Purchase of these imported plants is the best and cheapest method of commencing Orchid cultivation, unless one is in the happy position of being able to import direct from someone who can be depended upon to send plants of good quality, both as regards vigour and strain. The question of "strain" may appear to have little bearing upon the subject when importations are concerned, as this phrase is commonly used in connection with races or varieties of plants and vegetables raised annually or biennially from seeds. But it does count for a great deal, as many know to their cost. For instance, Cattleya labiata and Odontoglossum crispum (fig. 287) are two Orchids most extensively grown, and yet some importations give a high percentage of plants that will never yield other than the weediest of flowers, while others will give a high percentage of flowers of fine form, and purity or richness of colour. These latter will secure the highest prices as cut flowers, and there is always a good market for any plants of outstanding merit among growers who maintain private collections. On the other hand, the weedy-flowered plants will never produce fine blooms, however skilfully they may be cultivated, and their blooms sell at a reduced figure. Nor must it be forgotten that it costs just as much to grow a plant worth 1s. or less, as it does to grow one that may be worth 5s. or £50. From this it will be gathered that Orchid cultivation on the basis of importations is something of a speculation. And so it is. Under skilful management the crop can be made to pay, but it is the finely blotched 0. crispum, and the pure-white or grandly coloured and well-formed Cattleya labiata, sold to a fancier, that will put the gilt, edge on the profits.

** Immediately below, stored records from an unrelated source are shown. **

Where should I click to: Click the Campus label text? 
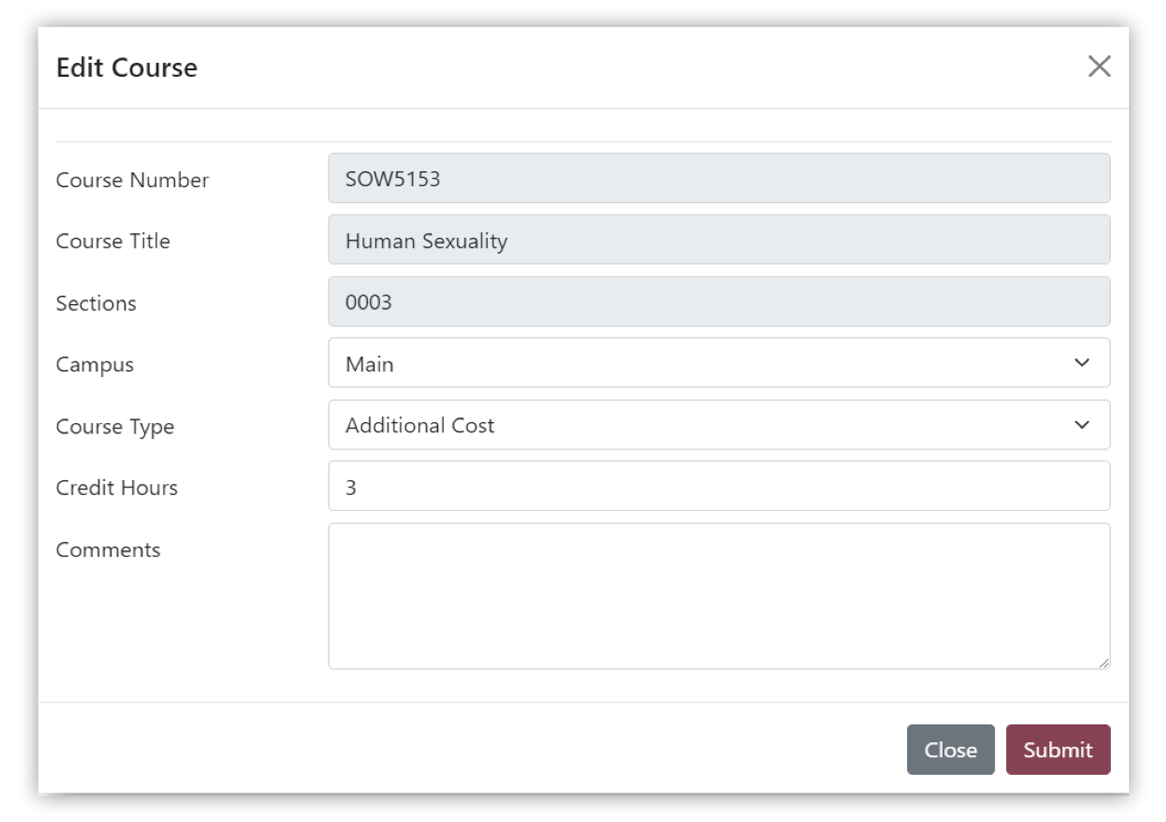point(95,365)
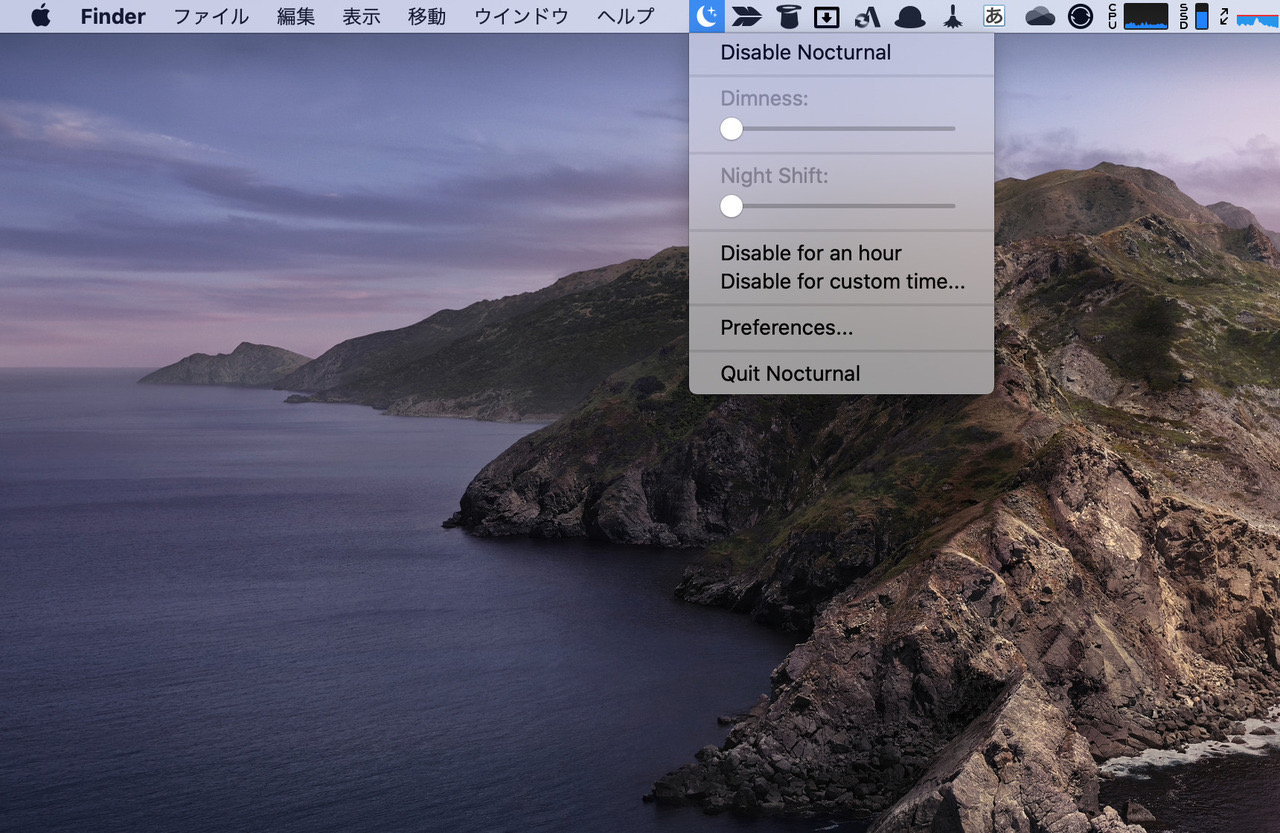Choose Disable for custom time...

[x=842, y=282]
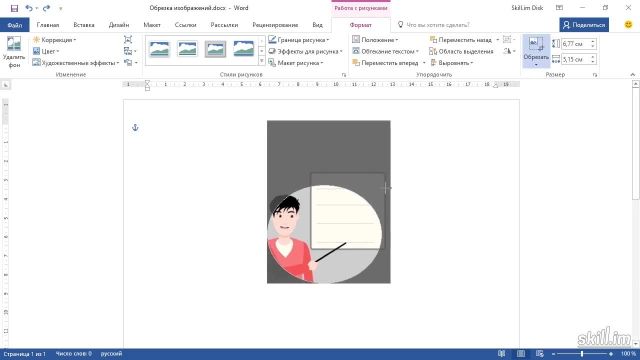Open the Обтекание текстом dropdown
The image size is (640, 360).
coord(386,51)
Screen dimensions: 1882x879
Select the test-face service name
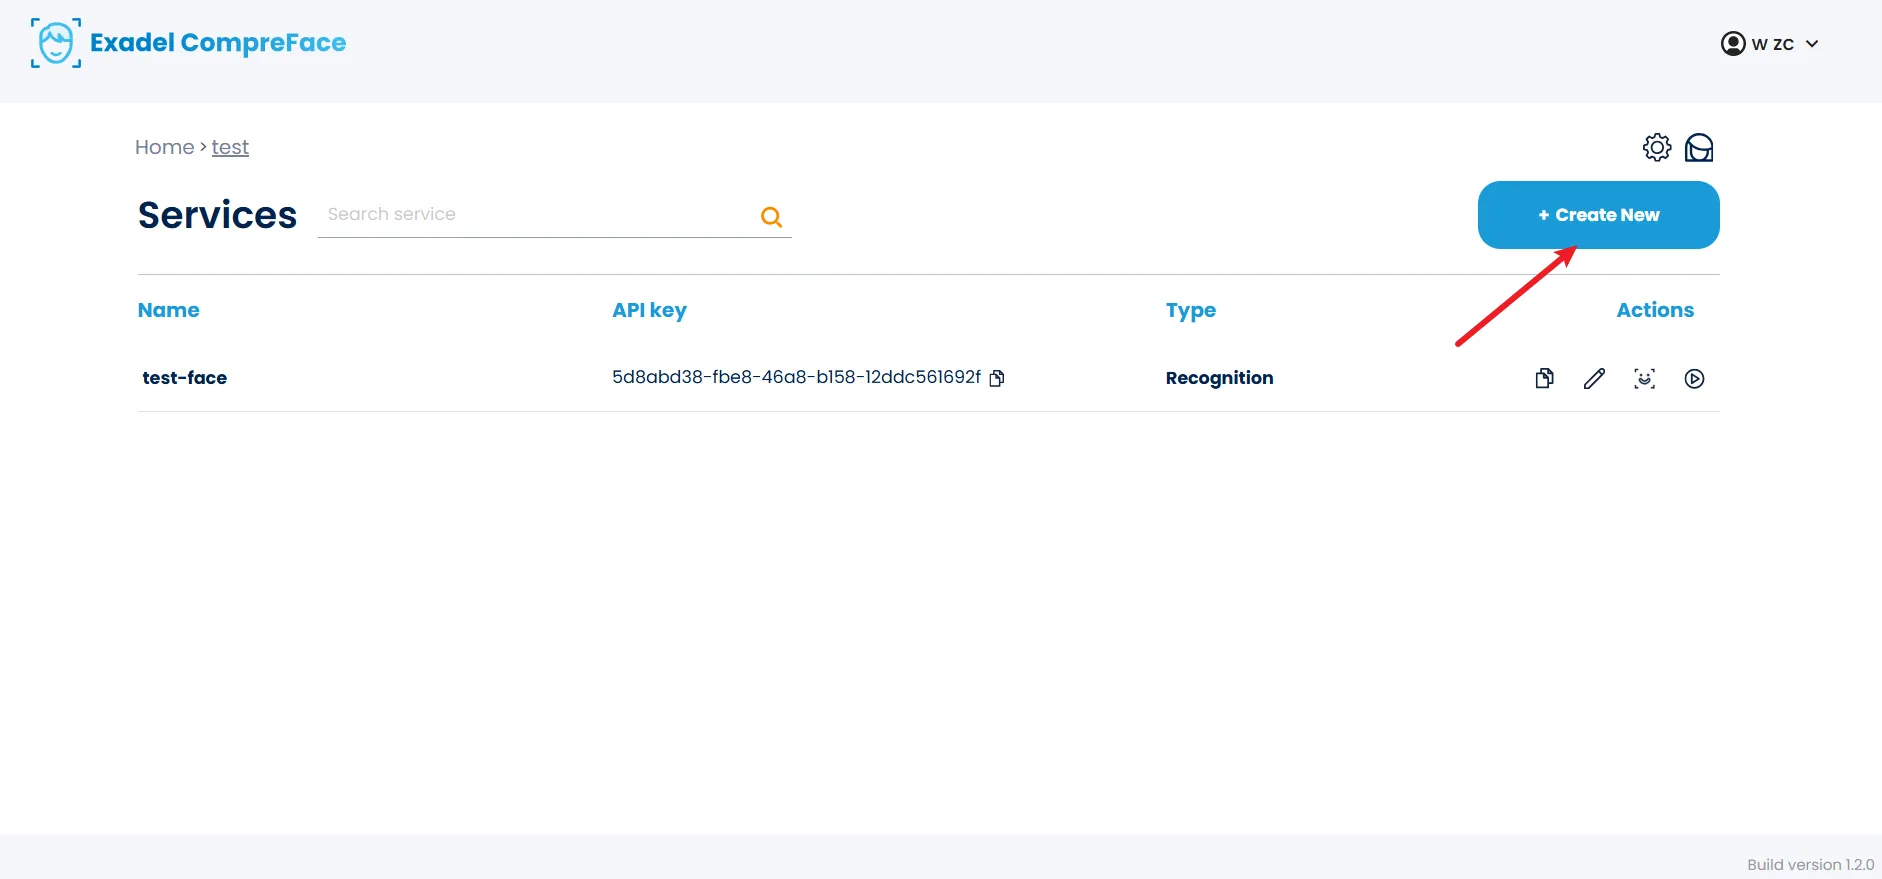185,378
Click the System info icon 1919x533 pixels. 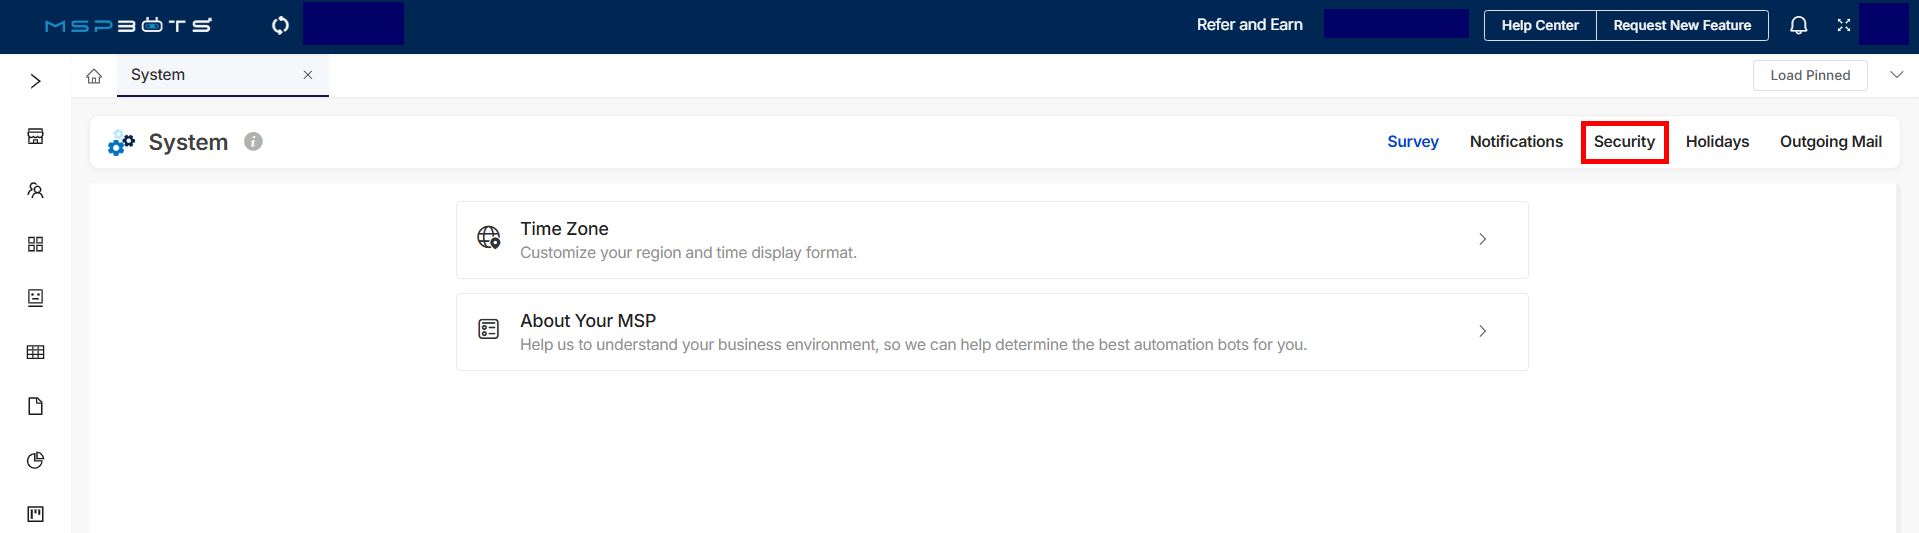(x=254, y=142)
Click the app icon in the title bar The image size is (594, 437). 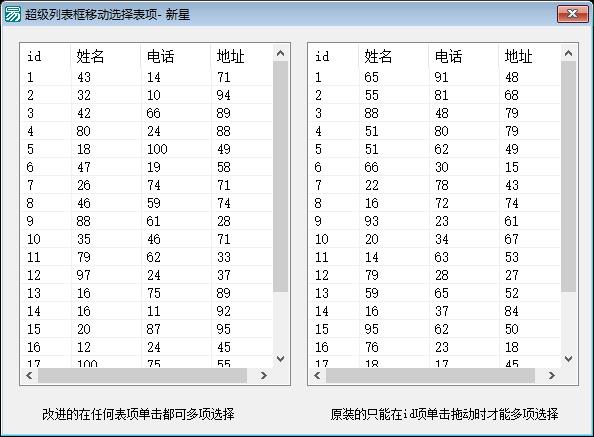point(13,14)
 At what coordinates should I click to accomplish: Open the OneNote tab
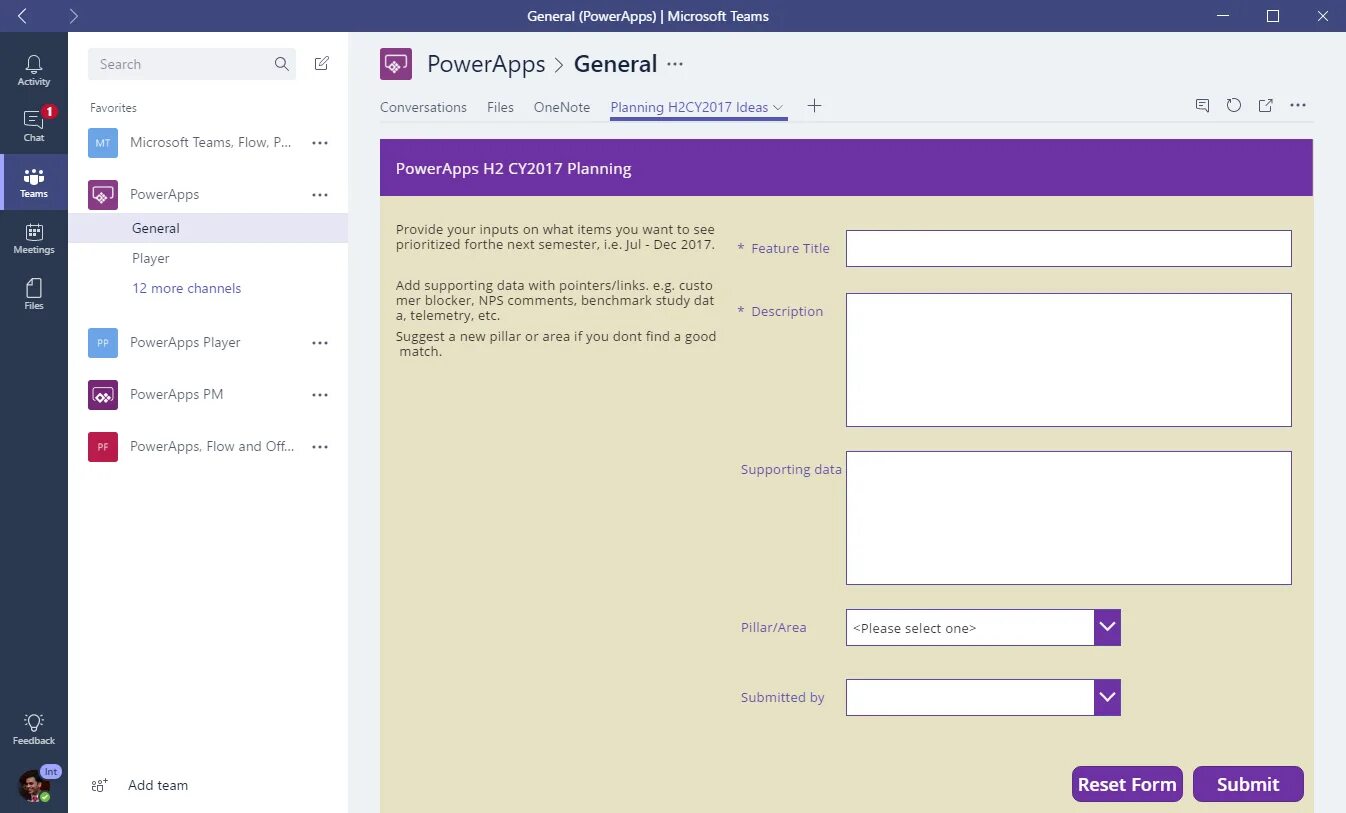coord(561,107)
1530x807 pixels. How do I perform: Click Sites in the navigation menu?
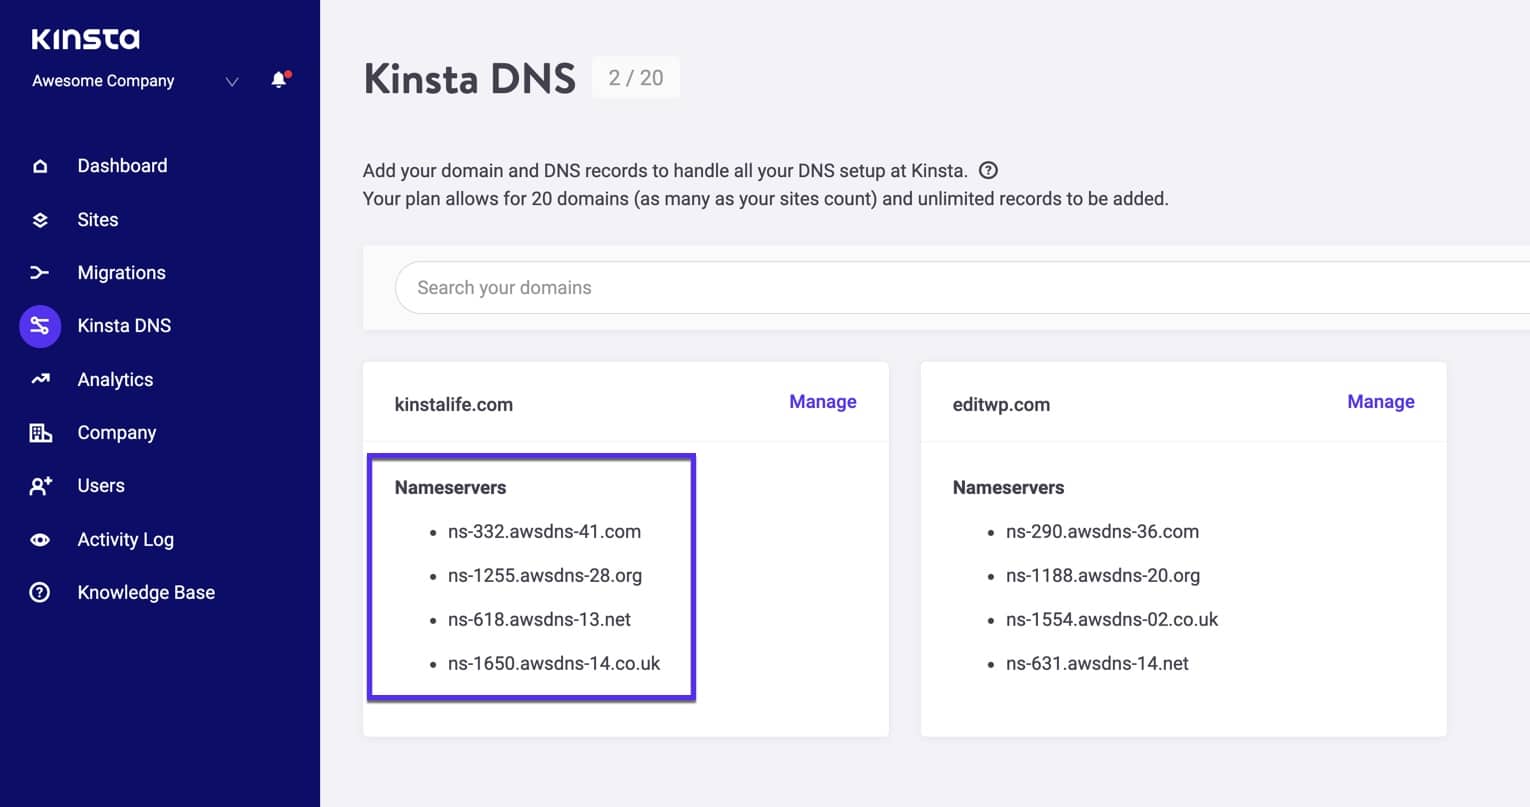(x=97, y=219)
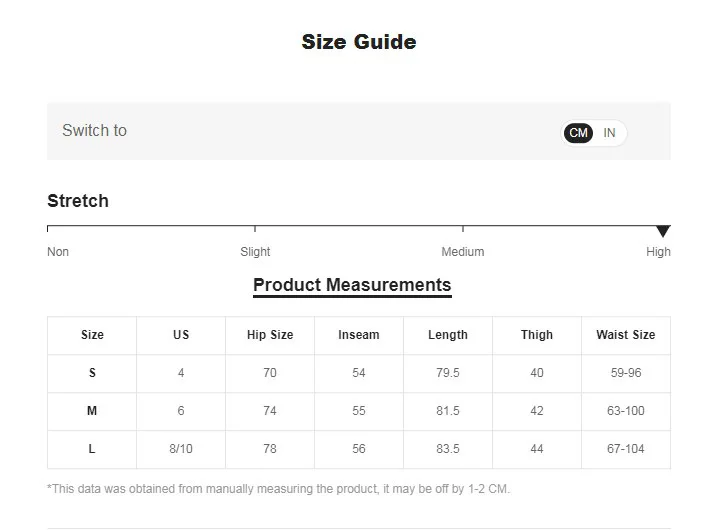Click the 59-96 waist size cell

pos(625,373)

All newly imported Orchids must be treated as convalescent. Any attempt to deal with them as though they were established plants will end in dismal failure, and consequent loss of time and money. Every plant must be carefully handled and closely examined; it must also be thoroughly cleaned and relieved of all dead and decaying matter. Lack of attention to these matters in the first instance has not seldom led to disaster, or, at least, to the need of a large amount of labour at a later stage to free the plants from insect pests. Clean pots, clean crocks, and an abundance of the latter used to secure ample drainage, are items of the first importance, but the plants should be placed in a comfortable temperature for a short time before potting takes place, so that the pseudo-bulbs and leaves may plump up in the moist warm atmosphere, and new roots begin to form. During this convalescent stage fairly heavy shading must be afforded, reducing this somewhat as time proceeds, for it must be remembered that the plants have travelled long distances closely packed in dark cases. Fortunately, in most cases these imported Orchids have a large amount of reserve force stored up in their pseudo-bulbs, and if they are not over-potted or over-watered in these earlier stages of their new life they are not difficult to establish.